Data records
==================================================

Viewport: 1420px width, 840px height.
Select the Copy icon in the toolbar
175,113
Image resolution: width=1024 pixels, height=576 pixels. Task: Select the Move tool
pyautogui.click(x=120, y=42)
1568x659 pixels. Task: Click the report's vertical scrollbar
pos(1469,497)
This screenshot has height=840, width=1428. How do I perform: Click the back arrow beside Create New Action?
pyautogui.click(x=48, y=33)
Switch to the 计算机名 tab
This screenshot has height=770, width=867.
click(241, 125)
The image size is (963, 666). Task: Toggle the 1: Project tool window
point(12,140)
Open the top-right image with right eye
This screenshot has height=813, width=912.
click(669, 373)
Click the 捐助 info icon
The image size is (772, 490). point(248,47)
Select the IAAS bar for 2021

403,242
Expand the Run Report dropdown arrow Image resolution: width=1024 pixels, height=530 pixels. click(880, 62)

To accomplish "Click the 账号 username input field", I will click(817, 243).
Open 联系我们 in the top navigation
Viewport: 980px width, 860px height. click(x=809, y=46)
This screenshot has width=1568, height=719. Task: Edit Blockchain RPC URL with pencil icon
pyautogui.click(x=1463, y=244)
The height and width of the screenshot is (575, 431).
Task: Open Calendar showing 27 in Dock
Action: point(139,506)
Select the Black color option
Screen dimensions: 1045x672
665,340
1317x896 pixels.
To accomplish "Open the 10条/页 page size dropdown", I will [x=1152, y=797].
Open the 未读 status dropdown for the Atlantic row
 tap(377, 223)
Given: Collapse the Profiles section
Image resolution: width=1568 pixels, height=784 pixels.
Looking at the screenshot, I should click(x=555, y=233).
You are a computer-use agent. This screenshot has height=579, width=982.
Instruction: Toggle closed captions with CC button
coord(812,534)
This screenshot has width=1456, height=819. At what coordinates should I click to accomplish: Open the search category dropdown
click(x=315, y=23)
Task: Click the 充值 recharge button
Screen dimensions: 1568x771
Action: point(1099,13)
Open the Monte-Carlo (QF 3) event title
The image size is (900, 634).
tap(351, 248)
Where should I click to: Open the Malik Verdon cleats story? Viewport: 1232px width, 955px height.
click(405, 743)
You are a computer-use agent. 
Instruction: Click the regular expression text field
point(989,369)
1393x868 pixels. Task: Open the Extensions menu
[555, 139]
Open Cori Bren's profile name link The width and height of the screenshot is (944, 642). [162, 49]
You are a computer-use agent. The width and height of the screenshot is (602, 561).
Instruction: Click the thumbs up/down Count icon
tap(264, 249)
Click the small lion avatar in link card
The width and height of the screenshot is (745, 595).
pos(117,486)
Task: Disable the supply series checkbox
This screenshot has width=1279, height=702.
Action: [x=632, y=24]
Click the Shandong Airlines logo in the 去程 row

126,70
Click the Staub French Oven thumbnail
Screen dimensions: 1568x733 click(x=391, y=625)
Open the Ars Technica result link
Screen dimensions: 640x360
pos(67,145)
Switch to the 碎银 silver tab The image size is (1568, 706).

==================================================

• Short exercise
Rescale everything from the start of the entries down to the line containing "pyautogui.click(x=48, y=33)", both ends included, by multiplying every coordinate in the answers by 2.35 and rounding to whole numbers, with halves rounded up. Give all those lines again, requests included, and leave the numbers in the requests unchanged.

• Exercise response
Viewport: 1420px width, 840px height.
Select the Copy icon in the toolbar
411,266
Image resolution: width=1024 pixels, height=576 pixels. Task: Select the Move tool
pyautogui.click(x=282, y=99)
1568x659 pixels. Task: Click the report's vertical scrollbar
pos(3452,1168)
This screenshot has height=840, width=1428. How do I perform: Click the back arrow beside Create New Action?
pyautogui.click(x=113, y=78)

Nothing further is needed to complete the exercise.